TASK REQUIREMENTS » Your answer should be the exact lines of the data below from the one containing "Tick the checkbox" through the one containing "Task: Select the #asocialmediamarketingcompany"; please include nothing else.

══════

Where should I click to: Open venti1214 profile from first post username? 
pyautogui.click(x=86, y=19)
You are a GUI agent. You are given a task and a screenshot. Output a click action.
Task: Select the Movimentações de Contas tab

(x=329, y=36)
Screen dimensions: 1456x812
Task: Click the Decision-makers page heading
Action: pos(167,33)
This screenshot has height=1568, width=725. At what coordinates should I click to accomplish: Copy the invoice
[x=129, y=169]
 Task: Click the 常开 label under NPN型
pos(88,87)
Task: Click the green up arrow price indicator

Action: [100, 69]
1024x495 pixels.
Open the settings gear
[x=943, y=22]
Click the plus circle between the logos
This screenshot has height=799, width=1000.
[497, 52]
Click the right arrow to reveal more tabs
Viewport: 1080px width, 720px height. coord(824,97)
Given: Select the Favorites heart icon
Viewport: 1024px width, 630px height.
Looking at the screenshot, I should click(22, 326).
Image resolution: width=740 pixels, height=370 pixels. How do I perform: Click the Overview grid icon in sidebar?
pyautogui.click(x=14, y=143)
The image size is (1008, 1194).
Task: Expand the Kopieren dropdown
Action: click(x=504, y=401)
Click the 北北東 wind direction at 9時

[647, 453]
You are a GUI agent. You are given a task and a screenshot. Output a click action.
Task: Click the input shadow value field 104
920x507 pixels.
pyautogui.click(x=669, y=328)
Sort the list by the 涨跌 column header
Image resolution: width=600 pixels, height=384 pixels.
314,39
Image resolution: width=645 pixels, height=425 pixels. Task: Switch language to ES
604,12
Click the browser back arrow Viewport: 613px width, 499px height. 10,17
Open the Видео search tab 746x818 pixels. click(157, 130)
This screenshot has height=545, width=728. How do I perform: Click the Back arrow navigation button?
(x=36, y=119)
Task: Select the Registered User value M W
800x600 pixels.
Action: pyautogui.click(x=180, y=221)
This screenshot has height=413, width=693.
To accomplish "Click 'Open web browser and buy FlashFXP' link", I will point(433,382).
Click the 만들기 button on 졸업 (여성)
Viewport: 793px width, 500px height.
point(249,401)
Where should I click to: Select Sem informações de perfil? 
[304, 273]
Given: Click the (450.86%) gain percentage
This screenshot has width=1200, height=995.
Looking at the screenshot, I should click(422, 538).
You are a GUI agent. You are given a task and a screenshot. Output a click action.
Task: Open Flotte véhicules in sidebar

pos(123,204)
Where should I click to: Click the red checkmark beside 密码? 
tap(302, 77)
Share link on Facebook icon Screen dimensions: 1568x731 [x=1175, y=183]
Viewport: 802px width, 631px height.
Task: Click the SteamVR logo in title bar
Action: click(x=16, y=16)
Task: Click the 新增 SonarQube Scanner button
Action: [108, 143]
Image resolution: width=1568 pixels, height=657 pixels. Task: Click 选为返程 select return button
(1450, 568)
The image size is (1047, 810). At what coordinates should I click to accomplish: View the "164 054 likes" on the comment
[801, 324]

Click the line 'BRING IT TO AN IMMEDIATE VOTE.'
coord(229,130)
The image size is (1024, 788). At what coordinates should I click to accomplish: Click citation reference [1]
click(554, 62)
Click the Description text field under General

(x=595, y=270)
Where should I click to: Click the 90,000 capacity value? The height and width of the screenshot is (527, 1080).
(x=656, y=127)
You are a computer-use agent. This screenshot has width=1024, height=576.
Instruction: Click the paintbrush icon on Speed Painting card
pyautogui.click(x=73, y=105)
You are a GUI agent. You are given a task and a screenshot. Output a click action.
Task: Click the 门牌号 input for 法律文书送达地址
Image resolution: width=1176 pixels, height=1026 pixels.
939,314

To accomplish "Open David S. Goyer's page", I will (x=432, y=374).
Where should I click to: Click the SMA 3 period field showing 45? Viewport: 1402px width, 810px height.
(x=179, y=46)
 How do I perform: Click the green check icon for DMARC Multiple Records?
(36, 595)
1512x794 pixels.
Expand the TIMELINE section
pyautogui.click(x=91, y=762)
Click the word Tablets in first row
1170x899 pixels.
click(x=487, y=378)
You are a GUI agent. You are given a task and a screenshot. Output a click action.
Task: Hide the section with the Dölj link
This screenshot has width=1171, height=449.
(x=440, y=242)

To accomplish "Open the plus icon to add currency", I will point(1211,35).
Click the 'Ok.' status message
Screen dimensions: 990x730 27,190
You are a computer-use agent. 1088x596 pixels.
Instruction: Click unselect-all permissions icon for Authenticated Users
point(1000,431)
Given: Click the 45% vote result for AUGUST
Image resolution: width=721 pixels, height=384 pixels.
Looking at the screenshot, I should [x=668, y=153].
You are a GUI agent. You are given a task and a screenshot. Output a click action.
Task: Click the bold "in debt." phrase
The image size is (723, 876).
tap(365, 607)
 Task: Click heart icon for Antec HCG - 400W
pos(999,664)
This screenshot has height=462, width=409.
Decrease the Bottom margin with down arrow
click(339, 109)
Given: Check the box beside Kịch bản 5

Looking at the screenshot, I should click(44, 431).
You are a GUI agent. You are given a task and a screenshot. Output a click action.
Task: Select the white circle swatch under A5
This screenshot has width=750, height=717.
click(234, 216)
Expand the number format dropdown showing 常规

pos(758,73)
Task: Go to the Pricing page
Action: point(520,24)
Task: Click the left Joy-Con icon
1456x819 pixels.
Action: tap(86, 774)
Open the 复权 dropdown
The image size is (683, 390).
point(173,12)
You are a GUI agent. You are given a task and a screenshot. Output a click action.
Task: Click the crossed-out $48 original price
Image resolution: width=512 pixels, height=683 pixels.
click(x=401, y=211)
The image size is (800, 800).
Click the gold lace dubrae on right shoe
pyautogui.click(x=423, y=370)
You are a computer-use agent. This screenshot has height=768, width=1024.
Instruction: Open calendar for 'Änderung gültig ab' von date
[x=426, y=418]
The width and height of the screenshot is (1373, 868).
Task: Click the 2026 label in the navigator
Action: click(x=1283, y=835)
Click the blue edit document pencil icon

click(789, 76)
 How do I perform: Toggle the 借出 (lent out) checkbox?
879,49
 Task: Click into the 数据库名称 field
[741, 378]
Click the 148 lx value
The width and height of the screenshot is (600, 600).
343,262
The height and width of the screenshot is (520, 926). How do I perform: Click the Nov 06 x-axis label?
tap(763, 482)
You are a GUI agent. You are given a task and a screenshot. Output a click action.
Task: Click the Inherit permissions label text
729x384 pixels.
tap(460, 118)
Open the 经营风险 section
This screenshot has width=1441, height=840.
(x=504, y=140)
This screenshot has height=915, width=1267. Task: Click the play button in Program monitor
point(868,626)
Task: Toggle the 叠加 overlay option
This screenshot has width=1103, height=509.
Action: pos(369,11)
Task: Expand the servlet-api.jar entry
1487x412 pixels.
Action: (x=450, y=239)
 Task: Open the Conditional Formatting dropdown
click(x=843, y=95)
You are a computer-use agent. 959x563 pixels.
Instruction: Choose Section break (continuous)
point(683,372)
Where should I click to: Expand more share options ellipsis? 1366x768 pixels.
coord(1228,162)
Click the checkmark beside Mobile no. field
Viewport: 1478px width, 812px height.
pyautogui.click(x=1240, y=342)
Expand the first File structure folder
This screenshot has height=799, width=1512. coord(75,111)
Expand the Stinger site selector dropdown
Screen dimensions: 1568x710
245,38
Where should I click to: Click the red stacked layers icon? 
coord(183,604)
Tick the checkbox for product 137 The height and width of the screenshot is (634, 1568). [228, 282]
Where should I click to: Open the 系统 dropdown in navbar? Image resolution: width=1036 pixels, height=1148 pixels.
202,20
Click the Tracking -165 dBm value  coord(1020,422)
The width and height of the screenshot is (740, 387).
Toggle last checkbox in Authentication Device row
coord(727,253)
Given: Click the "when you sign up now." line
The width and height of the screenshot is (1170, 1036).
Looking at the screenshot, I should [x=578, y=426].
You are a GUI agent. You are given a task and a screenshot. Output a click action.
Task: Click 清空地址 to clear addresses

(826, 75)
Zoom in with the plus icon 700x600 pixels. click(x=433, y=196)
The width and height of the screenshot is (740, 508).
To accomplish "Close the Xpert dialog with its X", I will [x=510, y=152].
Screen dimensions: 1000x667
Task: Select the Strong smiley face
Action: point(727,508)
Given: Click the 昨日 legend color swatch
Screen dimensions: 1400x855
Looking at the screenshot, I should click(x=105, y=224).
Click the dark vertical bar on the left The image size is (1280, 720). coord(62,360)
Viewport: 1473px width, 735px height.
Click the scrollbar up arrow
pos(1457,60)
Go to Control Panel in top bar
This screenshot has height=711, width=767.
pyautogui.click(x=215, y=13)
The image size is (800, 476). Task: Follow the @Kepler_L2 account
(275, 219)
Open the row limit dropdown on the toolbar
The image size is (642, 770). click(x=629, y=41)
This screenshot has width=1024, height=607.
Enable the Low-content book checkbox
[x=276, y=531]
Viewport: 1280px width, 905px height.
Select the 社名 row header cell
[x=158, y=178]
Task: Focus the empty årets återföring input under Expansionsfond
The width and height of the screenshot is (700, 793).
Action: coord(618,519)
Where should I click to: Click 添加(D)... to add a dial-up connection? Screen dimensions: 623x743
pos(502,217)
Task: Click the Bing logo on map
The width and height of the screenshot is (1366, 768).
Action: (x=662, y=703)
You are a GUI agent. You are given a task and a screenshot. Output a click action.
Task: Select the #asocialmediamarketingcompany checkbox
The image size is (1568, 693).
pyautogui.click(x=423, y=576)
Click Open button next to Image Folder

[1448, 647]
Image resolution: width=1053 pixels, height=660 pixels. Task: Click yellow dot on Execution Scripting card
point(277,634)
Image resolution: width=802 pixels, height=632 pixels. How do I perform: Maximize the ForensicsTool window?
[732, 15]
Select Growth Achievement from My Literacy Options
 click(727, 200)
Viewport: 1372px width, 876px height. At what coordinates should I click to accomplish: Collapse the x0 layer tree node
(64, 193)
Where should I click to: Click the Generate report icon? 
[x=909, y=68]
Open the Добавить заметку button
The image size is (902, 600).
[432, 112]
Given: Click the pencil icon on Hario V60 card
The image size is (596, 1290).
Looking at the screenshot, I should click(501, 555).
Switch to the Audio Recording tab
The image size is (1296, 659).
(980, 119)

══════

EXERCISE RESULT »
Tick the checkbox for product 137 The height and width of the screenshot is (634, 1568). [228, 282]
Where should I click to: Open the 系统 dropdown in navbar? Image resolution: width=1036 pixels, height=1148 pixels.
202,20
Click the Tracking -165 dBm value  coord(1020,422)
The width and height of the screenshot is (740, 387).
Toggle last checkbox in Authentication Device row
coord(727,253)
Given: Click the "when you sign up now." line
The width and height of the screenshot is (1170, 1036).
Looking at the screenshot, I should [x=578, y=426].
You are a GUI agent. You are given a task and a screenshot. Output a click action.
Task: Click 清空地址 to clear addresses

(826, 75)
Zoom in with the plus icon 700x600 pixels. click(x=433, y=196)
The width and height of the screenshot is (740, 508).
To accomplish "Close the Xpert dialog with its X", I will [x=510, y=152].
Screen dimensions: 1000x667
Task: Select the Strong smiley face
Action: point(727,508)
Given: Click the 昨日 legend color swatch
Screen dimensions: 1400x855
Looking at the screenshot, I should click(x=105, y=224).
Click the dark vertical bar on the left The image size is (1280, 720). coord(62,360)
Viewport: 1473px width, 735px height.
Click the scrollbar up arrow
pos(1457,60)
Go to Control Panel in top bar
This screenshot has height=711, width=767.
pyautogui.click(x=215, y=13)
The image size is (800, 476). Task: Follow the @Kepler_L2 account
(275, 219)
Open the row limit dropdown on the toolbar
The image size is (642, 770). click(x=629, y=41)
This screenshot has width=1024, height=607.
Enable the Low-content book checkbox
[x=276, y=531]
Viewport: 1280px width, 905px height.
Select the 社名 row header cell
[x=158, y=178]
Task: Focus the empty årets återföring input under Expansionsfond
The width and height of the screenshot is (700, 793).
Action: coord(618,519)
Where should I click to: Click 添加(D)... to add a dial-up connection? Screen dimensions: 623x743
pos(502,217)
Task: Click the Bing logo on map
The width and height of the screenshot is (1366, 768).
Action: (x=662, y=703)
You are a GUI agent. You are given a task and a screenshot. Output a click action.
Task: Select the #asocialmediamarketingcompany checkbox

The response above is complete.